# Copiah Creek Tomorrow.



## Masher (Jan 16, 2009)

Got a good 15 to 30 bikes going tomorrow. Leaving Baton Rouge at 6:30 am.


----------



## Polaris425 (Dec 16, 2004)

awsome cant wait for pics/vids!


----------



## phreebsd (Dec 16, 2004)

yep!!!


----------



## Poosh (Jul 30, 2009)

Where is copiah creek I am from B.R. and I am looking for new places to ride all the time and have never hear of this place. Please Please tell me. Wish I could join yall.


----------



## Polaris425 (Dec 16, 2004)

CCC is in central mississippi. Georgetown, Ms.


----------



## Masher (Jan 16, 2009)

I got tied up in the morning and didn't catch them at Copiah but the group left and went to Timberlanes and that's where I met them. I'll be going back there for sure only 10 bucks and plenty of bottomless stuff to dip off into. As soon as Billy gets the pics up I'll post them here it was a heck of a time. Sorry bout posting it at the last minute I'll give more lead time on the next one.

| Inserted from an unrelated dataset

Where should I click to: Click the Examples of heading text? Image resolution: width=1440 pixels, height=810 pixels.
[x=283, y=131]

Copiah is on peachtree rd in georgetown ms. 

Timberlanes is in Wesson ms. Everyone said that Copiah was fun but we were looking for deep mud and they said they should have been there all day. 

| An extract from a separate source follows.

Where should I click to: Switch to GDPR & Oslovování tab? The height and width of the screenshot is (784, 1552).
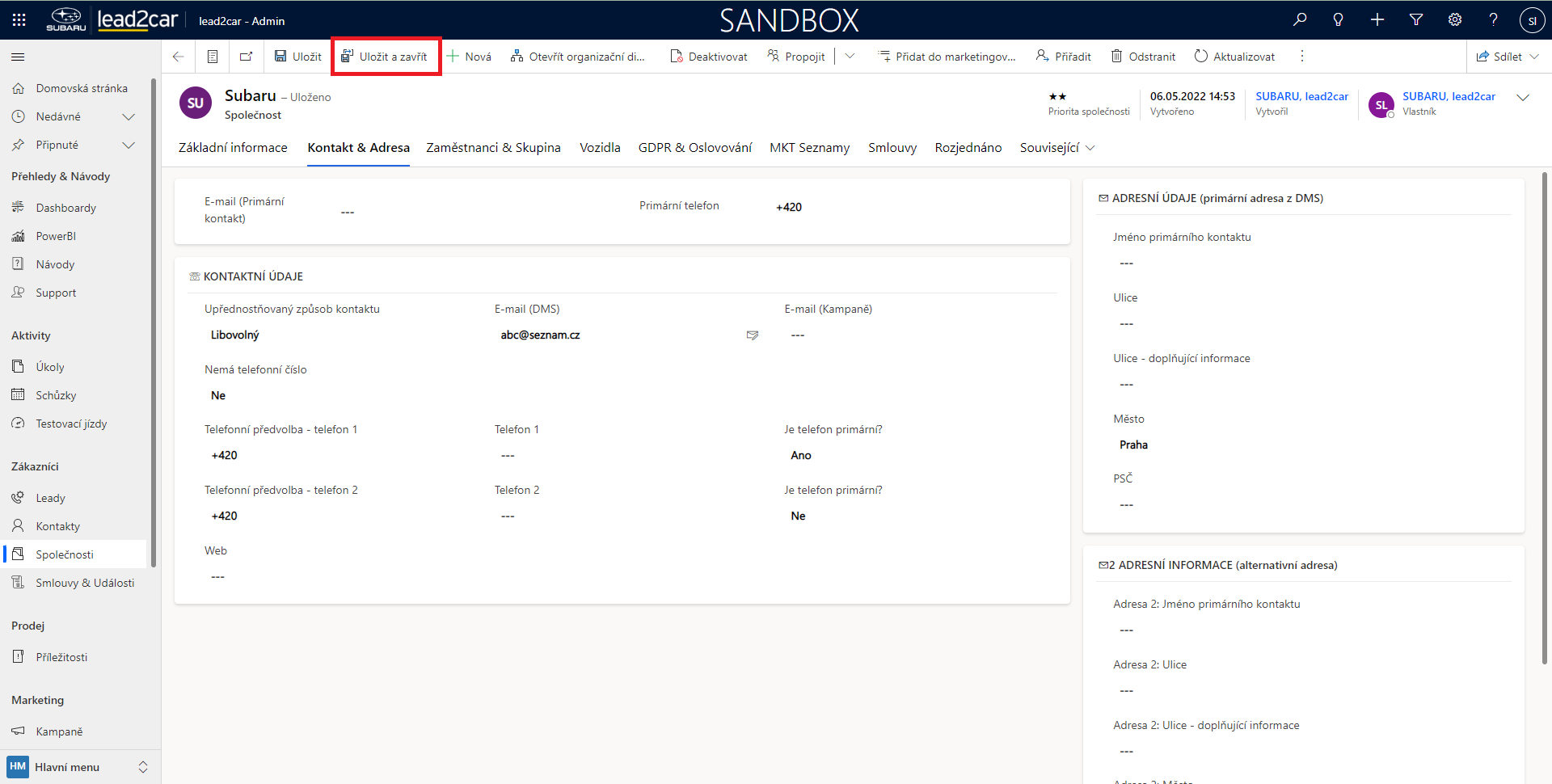[x=694, y=148]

I stepped off my bike in a hole that I needed rescue from and went up to my neck in soft fine mud. I didn't reach bottom. It was mad fun.


----------



## Polaris425 (Dec 16, 2004)

timberlane is a really great place, i have put in plenty of days there, got pics/vids... Im glad to see they went back down to $10 tho, that $15-$20 crap was too much.


----------



## Masher (Jan 16, 2009)

Yea, I thought that was a good price for sure. You can hit Copiah and Timberlanes for 25 bucks together if you want to switch it up as close as they are.


----------